[Records excerpted from a collection]
━━━━━━

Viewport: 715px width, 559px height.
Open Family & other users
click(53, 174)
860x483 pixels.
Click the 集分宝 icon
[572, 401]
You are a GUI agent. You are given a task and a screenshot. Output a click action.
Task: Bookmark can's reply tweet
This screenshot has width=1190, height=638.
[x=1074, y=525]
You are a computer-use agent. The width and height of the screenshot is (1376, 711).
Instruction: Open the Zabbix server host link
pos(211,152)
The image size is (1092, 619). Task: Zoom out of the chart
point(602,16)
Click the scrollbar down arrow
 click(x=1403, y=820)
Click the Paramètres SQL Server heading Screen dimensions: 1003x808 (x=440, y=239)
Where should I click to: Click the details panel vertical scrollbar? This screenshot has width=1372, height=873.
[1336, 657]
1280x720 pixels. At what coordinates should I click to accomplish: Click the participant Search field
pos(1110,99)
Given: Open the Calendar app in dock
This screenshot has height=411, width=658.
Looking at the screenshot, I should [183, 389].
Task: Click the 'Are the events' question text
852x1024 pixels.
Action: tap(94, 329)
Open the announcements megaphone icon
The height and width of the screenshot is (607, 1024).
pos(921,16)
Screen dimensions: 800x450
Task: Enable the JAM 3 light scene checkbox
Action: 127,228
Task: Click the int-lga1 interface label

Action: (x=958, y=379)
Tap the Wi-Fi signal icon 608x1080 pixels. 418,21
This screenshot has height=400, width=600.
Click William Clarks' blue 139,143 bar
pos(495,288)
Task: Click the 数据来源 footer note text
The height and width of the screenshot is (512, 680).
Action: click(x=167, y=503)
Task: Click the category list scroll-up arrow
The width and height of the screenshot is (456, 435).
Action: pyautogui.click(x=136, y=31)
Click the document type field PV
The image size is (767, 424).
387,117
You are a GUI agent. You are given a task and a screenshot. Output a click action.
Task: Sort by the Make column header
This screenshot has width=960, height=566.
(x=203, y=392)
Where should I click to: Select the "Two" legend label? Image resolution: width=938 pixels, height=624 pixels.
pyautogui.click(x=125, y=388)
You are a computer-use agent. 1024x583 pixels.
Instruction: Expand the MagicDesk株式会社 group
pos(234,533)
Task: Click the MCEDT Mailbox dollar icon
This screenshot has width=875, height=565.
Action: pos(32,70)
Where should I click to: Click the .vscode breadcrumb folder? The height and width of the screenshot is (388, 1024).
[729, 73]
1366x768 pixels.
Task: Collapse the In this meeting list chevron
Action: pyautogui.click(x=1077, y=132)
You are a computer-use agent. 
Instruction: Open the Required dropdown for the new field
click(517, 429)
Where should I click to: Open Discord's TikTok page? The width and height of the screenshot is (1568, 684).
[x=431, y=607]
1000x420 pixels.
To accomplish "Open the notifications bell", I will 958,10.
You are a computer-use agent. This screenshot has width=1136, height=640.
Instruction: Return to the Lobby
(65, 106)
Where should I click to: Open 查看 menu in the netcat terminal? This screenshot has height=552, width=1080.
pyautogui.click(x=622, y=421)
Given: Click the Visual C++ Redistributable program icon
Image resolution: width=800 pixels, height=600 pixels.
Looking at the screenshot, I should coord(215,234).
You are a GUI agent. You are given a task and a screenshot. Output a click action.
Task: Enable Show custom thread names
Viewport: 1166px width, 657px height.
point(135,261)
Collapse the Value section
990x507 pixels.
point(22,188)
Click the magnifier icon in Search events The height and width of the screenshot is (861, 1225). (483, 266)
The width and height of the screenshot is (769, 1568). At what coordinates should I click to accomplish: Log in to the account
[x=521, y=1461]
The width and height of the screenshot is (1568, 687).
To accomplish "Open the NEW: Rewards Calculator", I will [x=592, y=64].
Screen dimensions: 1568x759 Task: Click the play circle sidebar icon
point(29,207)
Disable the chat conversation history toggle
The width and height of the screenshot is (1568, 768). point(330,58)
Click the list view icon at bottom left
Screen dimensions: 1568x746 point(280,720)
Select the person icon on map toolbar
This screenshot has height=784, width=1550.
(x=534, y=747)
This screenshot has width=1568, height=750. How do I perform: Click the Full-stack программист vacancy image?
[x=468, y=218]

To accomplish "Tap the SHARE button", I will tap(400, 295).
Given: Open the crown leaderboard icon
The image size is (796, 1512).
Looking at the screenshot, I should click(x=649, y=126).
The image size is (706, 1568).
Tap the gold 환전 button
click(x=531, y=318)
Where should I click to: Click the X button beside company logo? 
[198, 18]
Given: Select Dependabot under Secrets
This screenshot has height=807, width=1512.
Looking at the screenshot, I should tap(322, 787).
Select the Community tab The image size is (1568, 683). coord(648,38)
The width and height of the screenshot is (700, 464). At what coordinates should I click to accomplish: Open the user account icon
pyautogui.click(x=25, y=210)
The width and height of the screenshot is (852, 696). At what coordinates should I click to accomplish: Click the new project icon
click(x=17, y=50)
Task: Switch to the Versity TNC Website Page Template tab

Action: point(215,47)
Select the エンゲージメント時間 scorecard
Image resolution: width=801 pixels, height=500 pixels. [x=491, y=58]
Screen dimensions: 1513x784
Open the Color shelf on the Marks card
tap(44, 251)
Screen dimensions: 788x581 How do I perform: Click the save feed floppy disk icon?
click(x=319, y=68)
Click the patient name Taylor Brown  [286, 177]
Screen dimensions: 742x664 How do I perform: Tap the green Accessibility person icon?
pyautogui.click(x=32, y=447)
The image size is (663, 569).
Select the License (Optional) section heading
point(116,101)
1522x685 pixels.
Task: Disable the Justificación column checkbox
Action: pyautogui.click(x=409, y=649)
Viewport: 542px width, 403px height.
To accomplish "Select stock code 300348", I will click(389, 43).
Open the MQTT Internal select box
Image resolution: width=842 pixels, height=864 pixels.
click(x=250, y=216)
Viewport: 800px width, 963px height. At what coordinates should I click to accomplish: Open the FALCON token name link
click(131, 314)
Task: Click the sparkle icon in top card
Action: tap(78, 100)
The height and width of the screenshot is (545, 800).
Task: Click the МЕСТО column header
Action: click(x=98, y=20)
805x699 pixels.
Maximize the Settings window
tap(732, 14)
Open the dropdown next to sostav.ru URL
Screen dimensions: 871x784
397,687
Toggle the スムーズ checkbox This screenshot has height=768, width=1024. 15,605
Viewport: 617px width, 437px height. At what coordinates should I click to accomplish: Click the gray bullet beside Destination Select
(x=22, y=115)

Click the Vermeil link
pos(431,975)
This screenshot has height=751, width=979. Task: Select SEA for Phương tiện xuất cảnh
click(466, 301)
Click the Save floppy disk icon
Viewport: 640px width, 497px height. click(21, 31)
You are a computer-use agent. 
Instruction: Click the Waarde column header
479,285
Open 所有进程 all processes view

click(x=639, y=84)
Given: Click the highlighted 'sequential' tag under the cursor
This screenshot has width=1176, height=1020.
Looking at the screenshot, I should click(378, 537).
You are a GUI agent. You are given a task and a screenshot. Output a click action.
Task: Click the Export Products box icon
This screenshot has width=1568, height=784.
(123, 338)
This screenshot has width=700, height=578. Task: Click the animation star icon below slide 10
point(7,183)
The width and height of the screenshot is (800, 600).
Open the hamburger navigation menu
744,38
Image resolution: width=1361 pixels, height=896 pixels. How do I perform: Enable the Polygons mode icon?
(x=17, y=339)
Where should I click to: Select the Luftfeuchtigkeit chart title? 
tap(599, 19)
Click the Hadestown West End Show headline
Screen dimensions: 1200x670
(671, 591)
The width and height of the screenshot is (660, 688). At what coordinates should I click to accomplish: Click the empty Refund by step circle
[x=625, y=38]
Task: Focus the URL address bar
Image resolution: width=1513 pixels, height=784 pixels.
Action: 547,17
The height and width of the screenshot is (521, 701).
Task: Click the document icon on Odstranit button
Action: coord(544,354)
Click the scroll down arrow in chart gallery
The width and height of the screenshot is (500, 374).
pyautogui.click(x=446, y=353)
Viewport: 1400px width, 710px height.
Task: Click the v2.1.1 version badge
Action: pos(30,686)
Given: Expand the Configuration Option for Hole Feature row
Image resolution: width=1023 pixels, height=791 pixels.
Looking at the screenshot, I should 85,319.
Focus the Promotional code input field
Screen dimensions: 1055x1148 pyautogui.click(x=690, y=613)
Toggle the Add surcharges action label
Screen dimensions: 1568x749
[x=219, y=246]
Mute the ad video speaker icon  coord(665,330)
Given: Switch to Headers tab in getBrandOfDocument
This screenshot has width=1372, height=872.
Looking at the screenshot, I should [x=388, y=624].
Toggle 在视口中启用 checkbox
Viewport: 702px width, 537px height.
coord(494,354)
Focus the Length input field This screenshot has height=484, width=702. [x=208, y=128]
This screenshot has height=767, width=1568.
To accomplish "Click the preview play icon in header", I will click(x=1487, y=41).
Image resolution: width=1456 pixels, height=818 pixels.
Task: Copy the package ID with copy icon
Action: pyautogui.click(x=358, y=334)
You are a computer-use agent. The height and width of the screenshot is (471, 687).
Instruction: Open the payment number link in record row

━━━━━━

Try it: Look through the records for the word "text". Every line that has it should be copied.

Exercise result:
Task: Click the 'Are the events' question text
Task: Click the 数据来源 footer note text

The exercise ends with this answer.